Sample from state vectors

This guide shows how to use the ffsim.sample_state_vector function to sample configurations (bitstrings) from fermionic state vectors. We will cover:

  • Spinful vs spinless systems

  • Sampling all orbitals vs a subset of orbitals

  • Different bitstring output types

  • Using StateVector objects vs raw NumPy arrays

Spinful example: alpha–beta sectors

We consider a spinful system with separate alpha and beta electrons. Here:

  • norb is the number of spatial orbitals.

  • nelec is a tuple (n_alpha, n_beta).

The state vector lives in the tensor product of alpha and beta subspaces, each with fixed particle number. ffsim.sample_state_vector can return bitstrings either:

  • concatenated as \(s_b s_a\) (beta on the left, alpha on the right), or

  • split as a pair (strings_a, strings_b).

[1]:
import ffsim

# Spinful example: 3 spatial orbitals, 2 alpha and 1 beta electron
norb = 3
nelec = (2, 1)

# Hartree–Fock state in this subspace
vec_spinful = ffsim.hartree_fock_state(norb, nelec)

print("Hartree–Fock state (first few amplitudes):")
print(vec_spinful[:5])

# Sample 8 bitstrings with default concatenation (s_b s_a)
samples_concat = ffsim.sample_state_vector(
    vec_spinful,
    norb=norb,
    nelec=nelec,
    shots=8,
)
print("Concatenated samples (s_b s_a):", samples_concat)

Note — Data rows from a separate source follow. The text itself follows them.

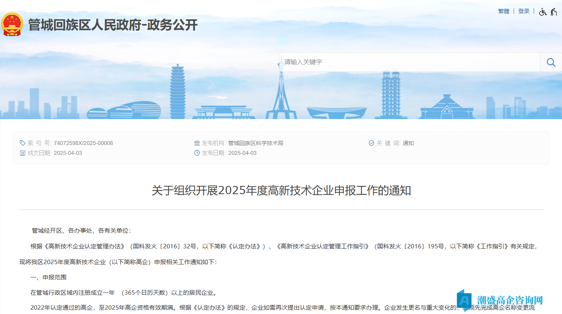This screenshot has height=314, width=562.
Task: Click the blue 'A' watermark logo
Action: 464,301
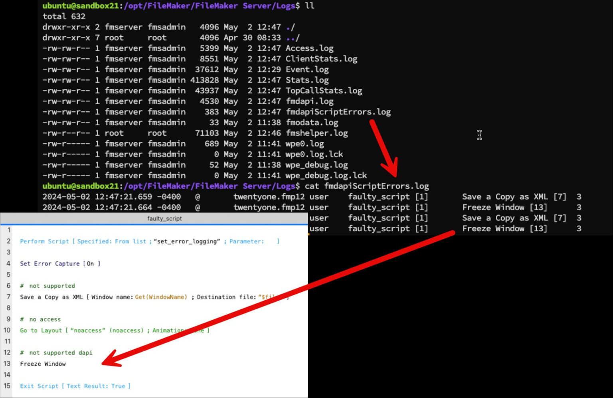Image resolution: width=613 pixels, height=398 pixels.
Task: Select line number 7 in the script
Action: (x=8, y=297)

# Sample again, but keep alpha and beta strings separate
samples_a, samples_b = ffsim.sample_state_vector(
    vec_spinful,
    norb=norb,
    nelec=nelec,
    shots=8,
    concatenate=False,
)
print("Alpha strings:", samples_a)
print("Beta  strings:", samples_b)
Hartree–Fock state (first few amplitudes):
[1.+0.j 0.+0.j 0.+0.j 0.+0.j 0.+0.j]
Concatenated samples (s_b s_a): ['001011', '001011', '001011', '001011', '001011', '001011', '001011', '001011']
Alpha strings: ['011', '011', '011', '011', '011', '011', '011', '011']
Beta  strings: ['001', '001', '001', '001', '001', '001', '001', '001']

For spinful systems:

  • Each alpha configuration is a bitstring of length norb.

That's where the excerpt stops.